One drawback – the pack itself is pretty heavy, even when it’s empty. Though this isn’t a game breaker, the longer you use the pack, the more you’ll notice the extra weight you’re carrying.
That said, nearly everything else about the pack is exceptional. Certainly worth an investment if you like the design.
Tier 2 (Over $150)
4. Eberlestock Halftrack Hunting Pack
The Skinny: Very small and minimalist – perfect for 2-3 day use, and used by many as a bug out bag – the Halftrack Hunting Pack is certainly one of the gold standards of the tactical backpack industry.
Coming in a variety of black, tan, green, and camouflage colors, the Halftrack is built from 1000 Denier nylon. It contains two hydration kits (3 liters each) in addition to two hydration sleeves (2 liters each), so you’ll have enough water to get you home safely.
The zippers are big and easy to use, and the Halftrack even includes a pull-out rain cover. A number of different compartments make your stuff relatively easy to organize.

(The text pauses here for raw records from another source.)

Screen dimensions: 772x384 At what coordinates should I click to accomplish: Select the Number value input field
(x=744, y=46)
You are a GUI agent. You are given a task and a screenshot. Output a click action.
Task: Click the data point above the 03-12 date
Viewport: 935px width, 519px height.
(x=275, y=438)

A few drawbacks – it could use straps on the bottom to carry a sleeping bag or other gear and the water bottle pouches aren’t well thought out. Nevertheless, the main compartment is excellent, and the auxiliary compartments can hold oddly shaped things. Overall, it’s a highly versatile pack that is an excellent bug out bag
5. Camelbak Adult Motherlode Mil Spec Backpack
The Skinny: Though the brand name “Camelbak” is sometimes met with derision by hardcore outdoorsmen, conjuring up images of Boy Scouts at camp or dads on weekend hikes in the park, the fact is that the Motherlode Antidote is one of the very best tactical backpacks out there.
Constructed of 500 Denier nylon and capable of holding up to 2580 cubic inches of your gear, the Motherlode Antidote is constructed of hardcore, tough webbing that’s not going to break easily. It also includes Camelbak’s signature hydration system, with a 3-liter bladder, and a number of different useful pockets.

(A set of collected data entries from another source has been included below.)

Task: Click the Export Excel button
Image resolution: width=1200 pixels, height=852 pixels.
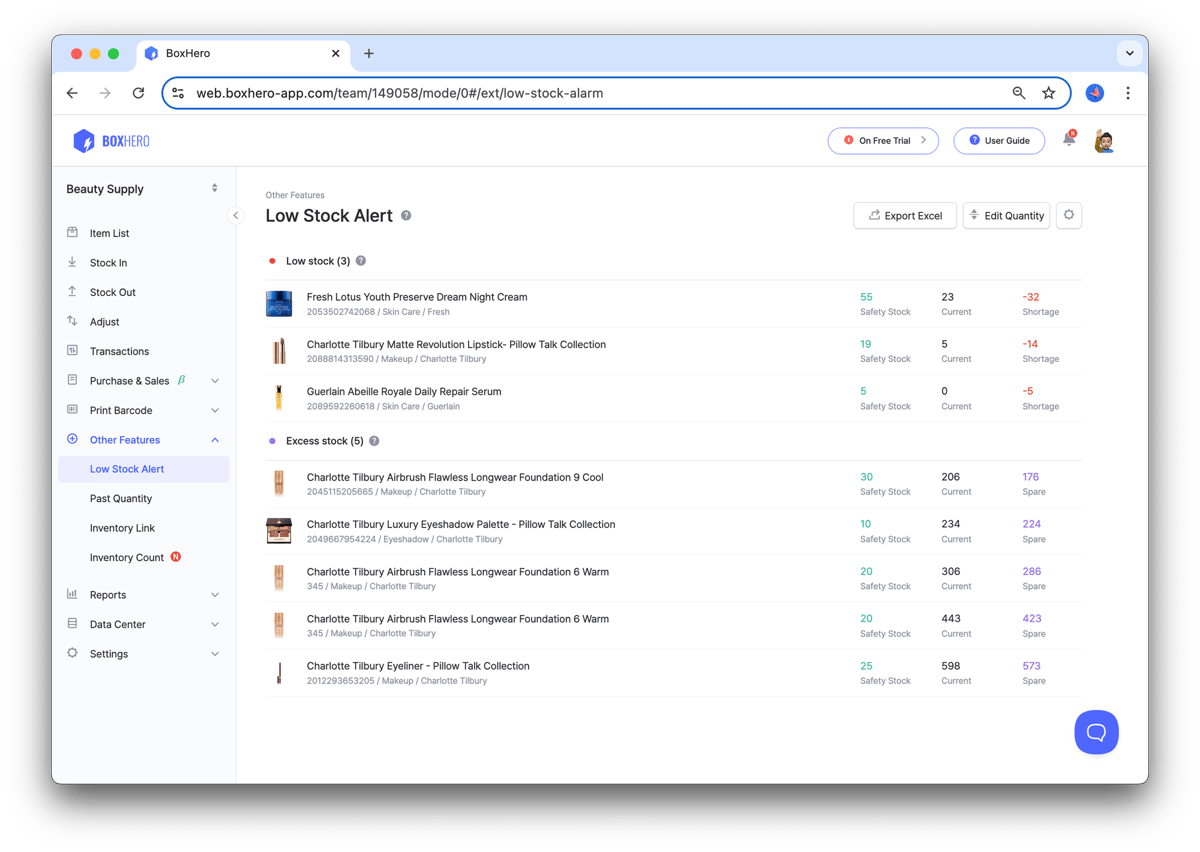Action: point(904,215)
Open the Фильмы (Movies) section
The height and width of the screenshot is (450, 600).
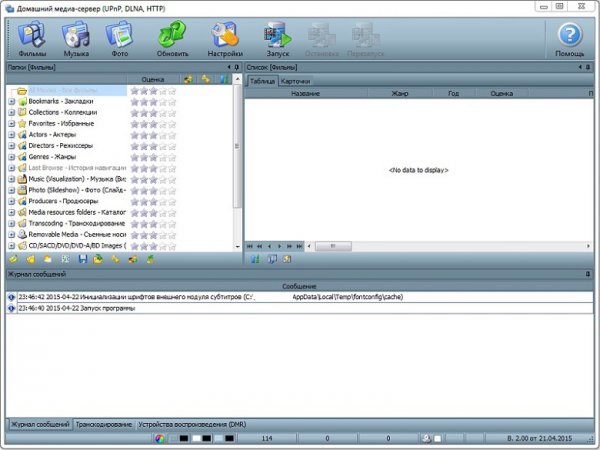[x=33, y=40]
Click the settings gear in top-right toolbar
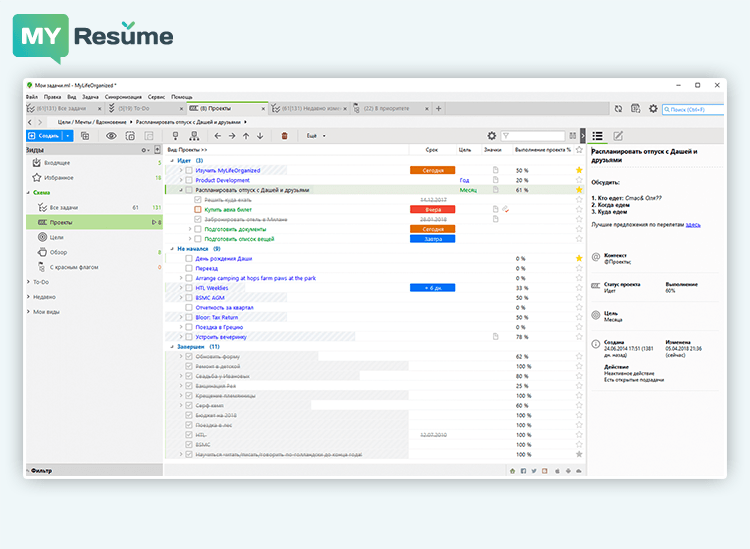Image resolution: width=750 pixels, height=549 pixels. tap(653, 108)
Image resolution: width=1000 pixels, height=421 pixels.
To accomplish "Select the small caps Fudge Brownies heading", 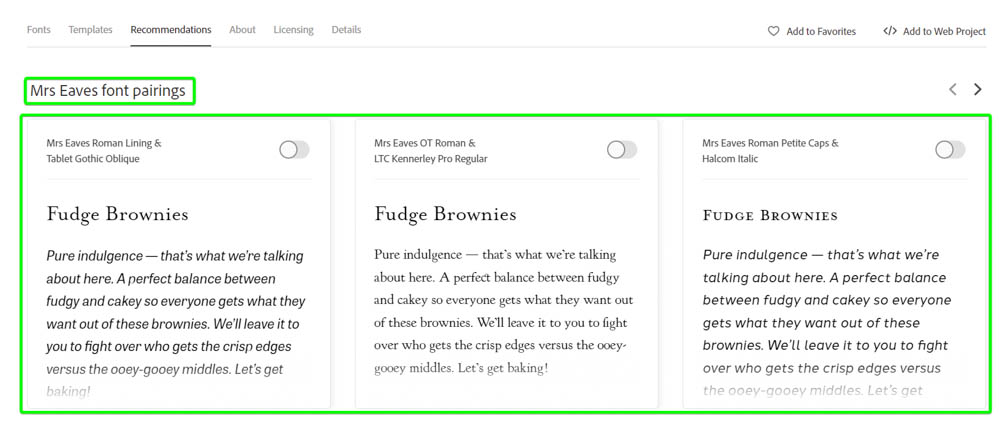I will click(770, 215).
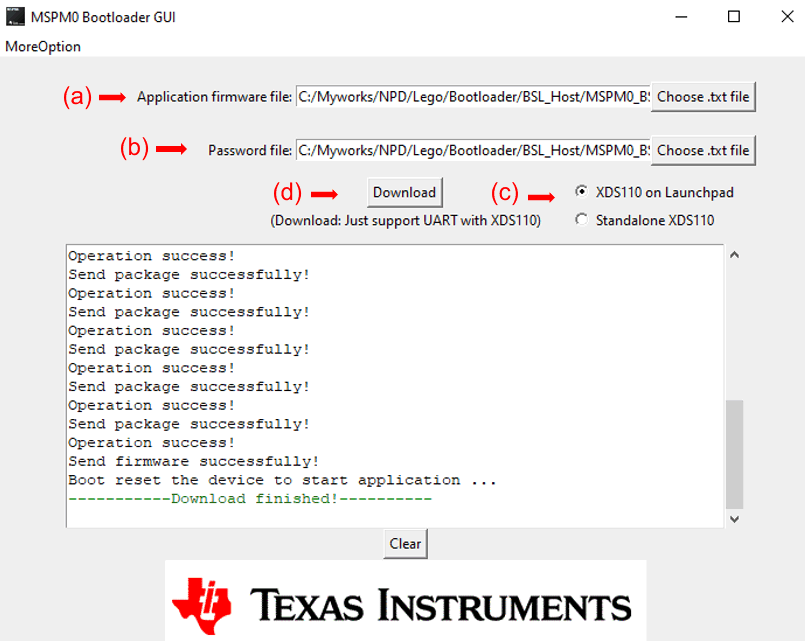The height and width of the screenshot is (641, 805).
Task: Click the red arrow beside label (a)
Action: [110, 97]
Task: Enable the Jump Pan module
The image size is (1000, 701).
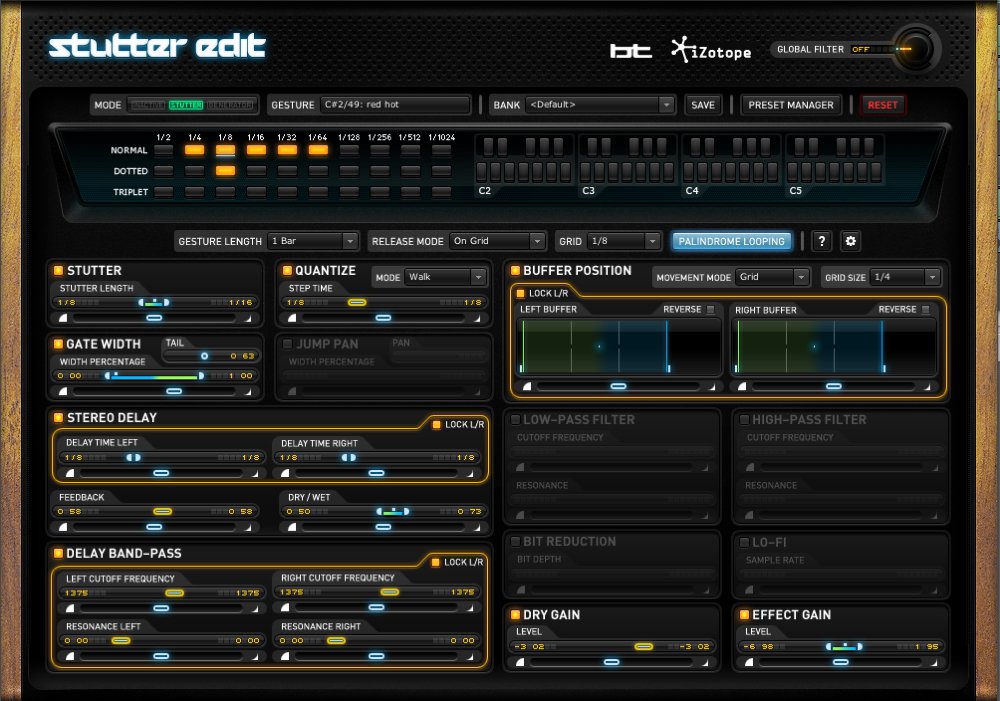Action: [x=288, y=344]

One user was able to fit a Jetboil cooking system, an inflatable mattress, a bivy, and a sleeping bag with plenty of room left over for extra gear.
The only area in which this Camelbak model was a bit polarizing was comfort – a few users complained about the pack on long trips, but the greater majority of users claimed that the pack rides well on your hips and back for extended periods of time.